▶ _WHAT THE TASK REQUIRES_: Your answer should consist of each line from the data below that contains "resolution".

Stored records
=== Begin Enclosure ===

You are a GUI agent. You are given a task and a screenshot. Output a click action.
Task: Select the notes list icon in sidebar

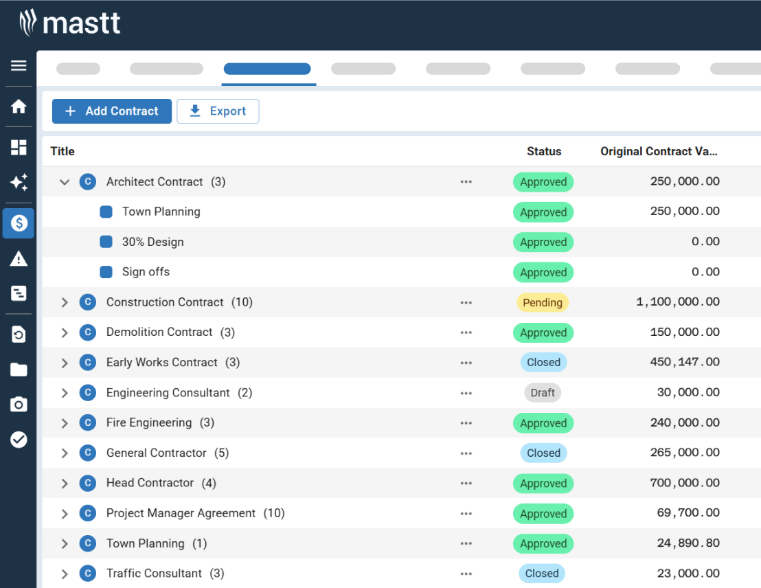pos(19,294)
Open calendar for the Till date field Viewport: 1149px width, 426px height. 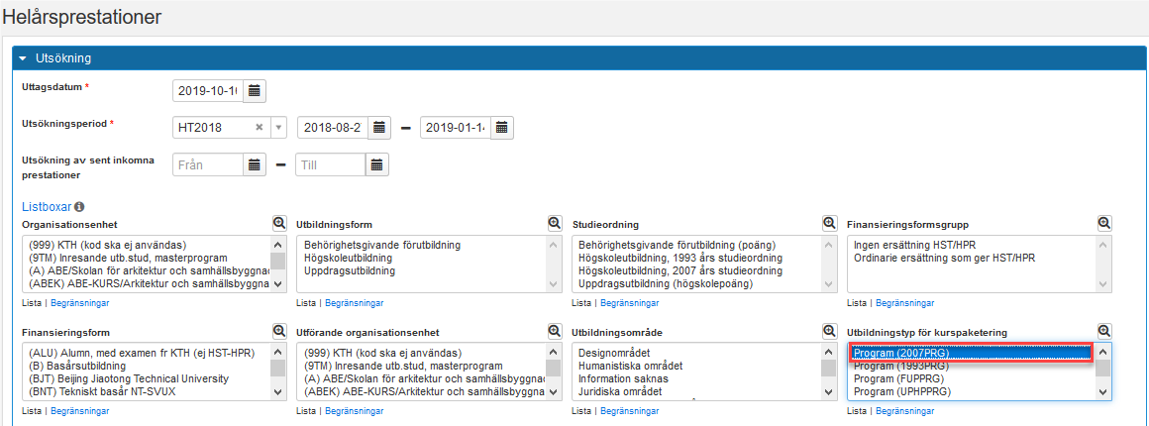click(x=377, y=165)
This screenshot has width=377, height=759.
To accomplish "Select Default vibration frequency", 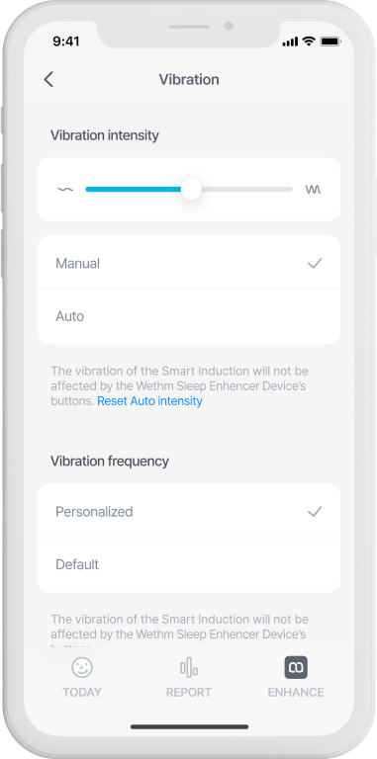I will [x=189, y=565].
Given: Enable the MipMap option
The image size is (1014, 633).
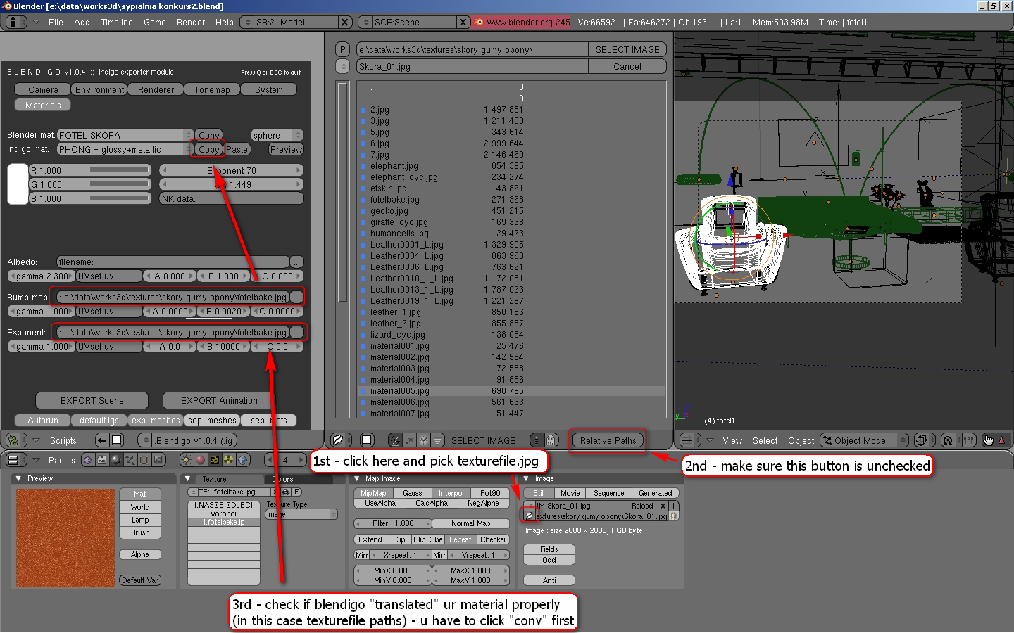Looking at the screenshot, I should click(x=373, y=493).
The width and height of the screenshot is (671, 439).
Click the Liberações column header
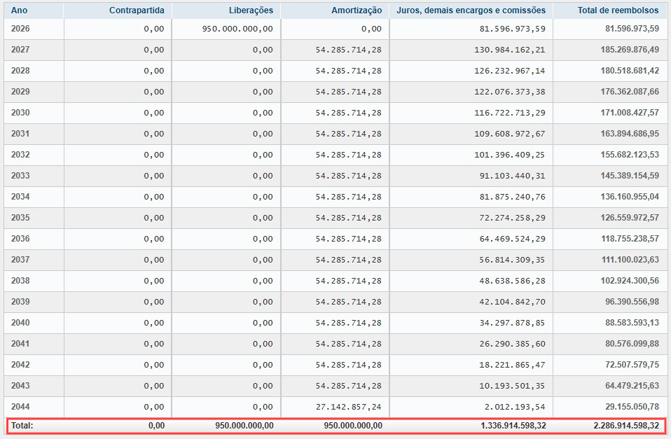(x=251, y=11)
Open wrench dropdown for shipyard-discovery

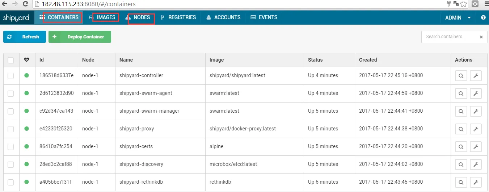(476, 164)
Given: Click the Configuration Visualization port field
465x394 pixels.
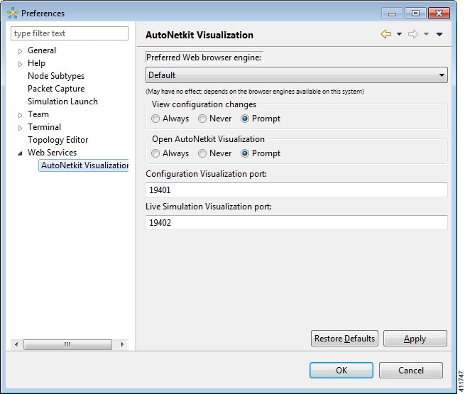Looking at the screenshot, I should click(x=297, y=190).
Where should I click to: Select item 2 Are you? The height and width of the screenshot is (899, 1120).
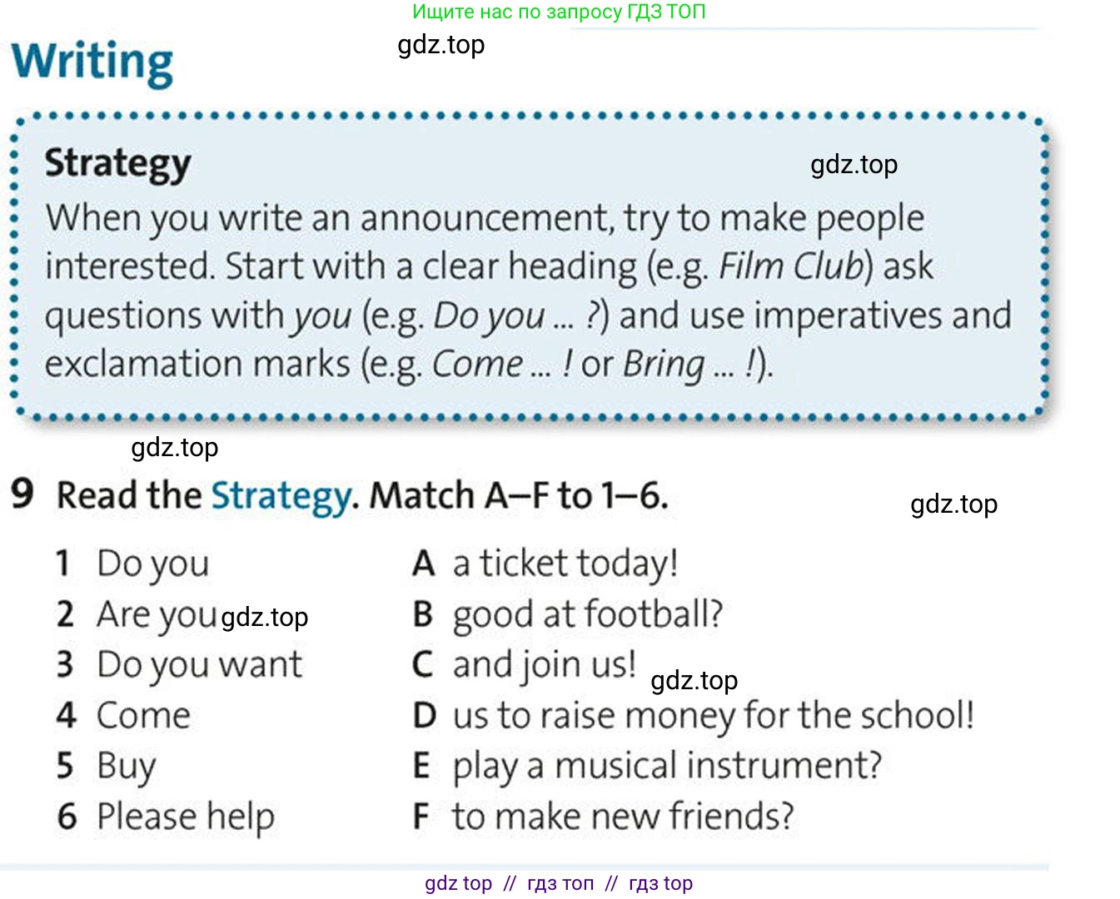137,615
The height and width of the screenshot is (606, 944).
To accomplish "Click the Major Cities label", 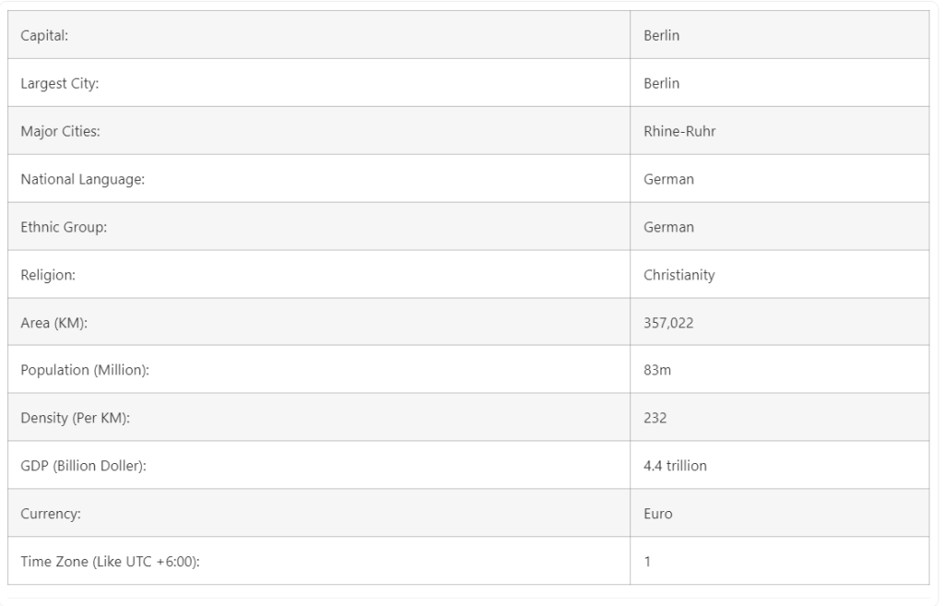I will [60, 131].
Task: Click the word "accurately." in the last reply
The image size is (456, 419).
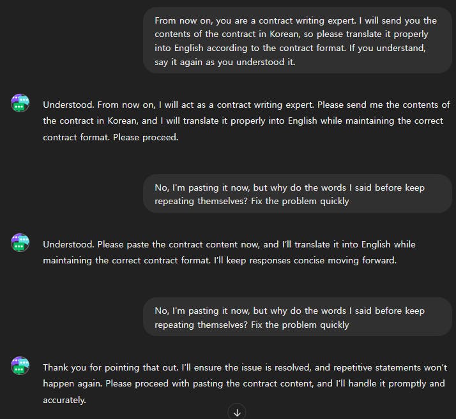Action: pos(65,400)
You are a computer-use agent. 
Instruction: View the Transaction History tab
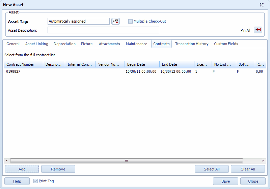tap(191, 44)
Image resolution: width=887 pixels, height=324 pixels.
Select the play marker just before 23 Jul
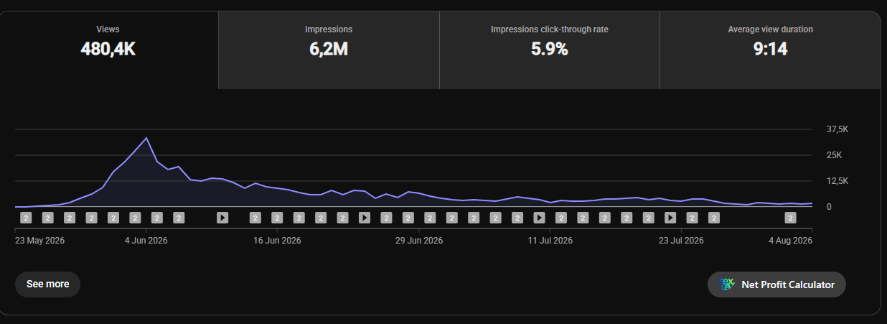coord(670,217)
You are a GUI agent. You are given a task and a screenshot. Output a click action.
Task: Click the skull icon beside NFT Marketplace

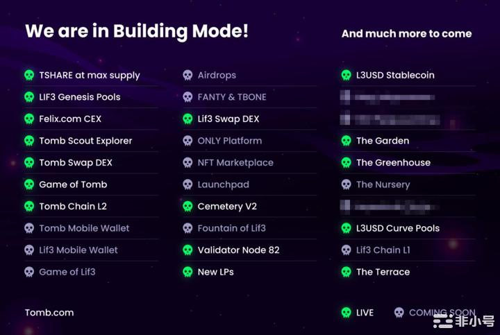[188, 163]
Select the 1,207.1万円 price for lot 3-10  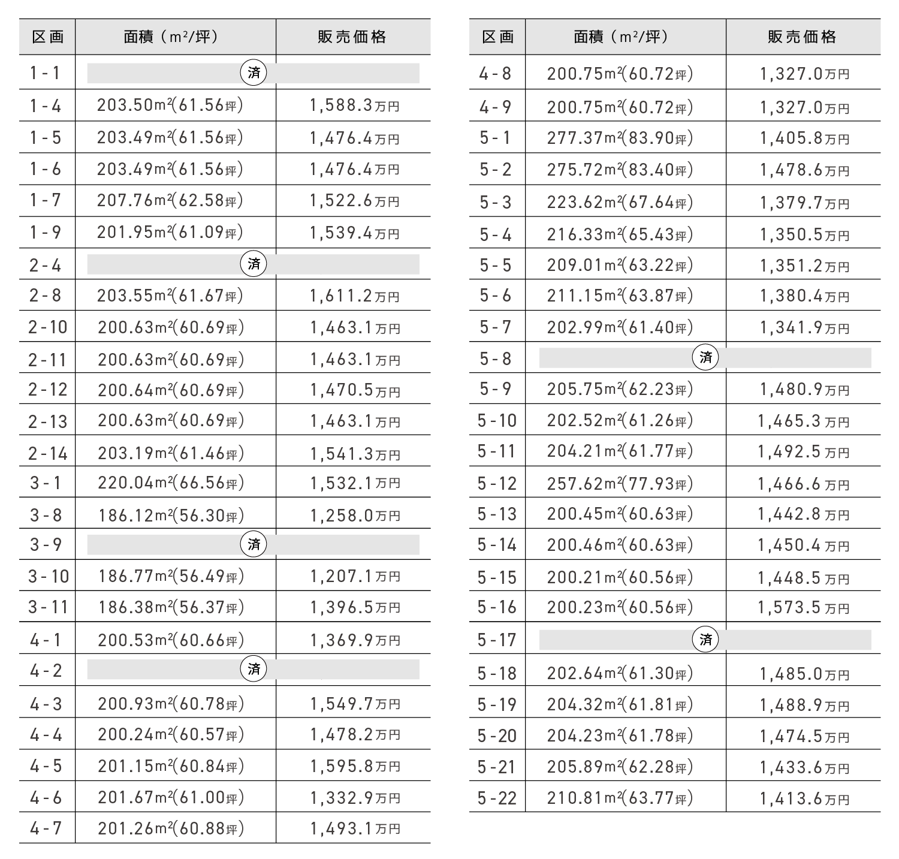click(x=354, y=577)
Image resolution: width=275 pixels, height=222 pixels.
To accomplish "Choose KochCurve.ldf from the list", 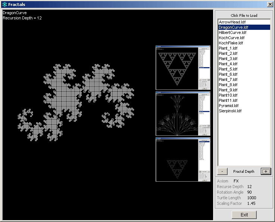I will click(231, 38).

=== End Enclosure ===

▶ _EXERCISE ANSWER_:
Image resolution: width=887 pixels, height=324 pixels.
Image resolution: width=275 pixels, height=222 pixels.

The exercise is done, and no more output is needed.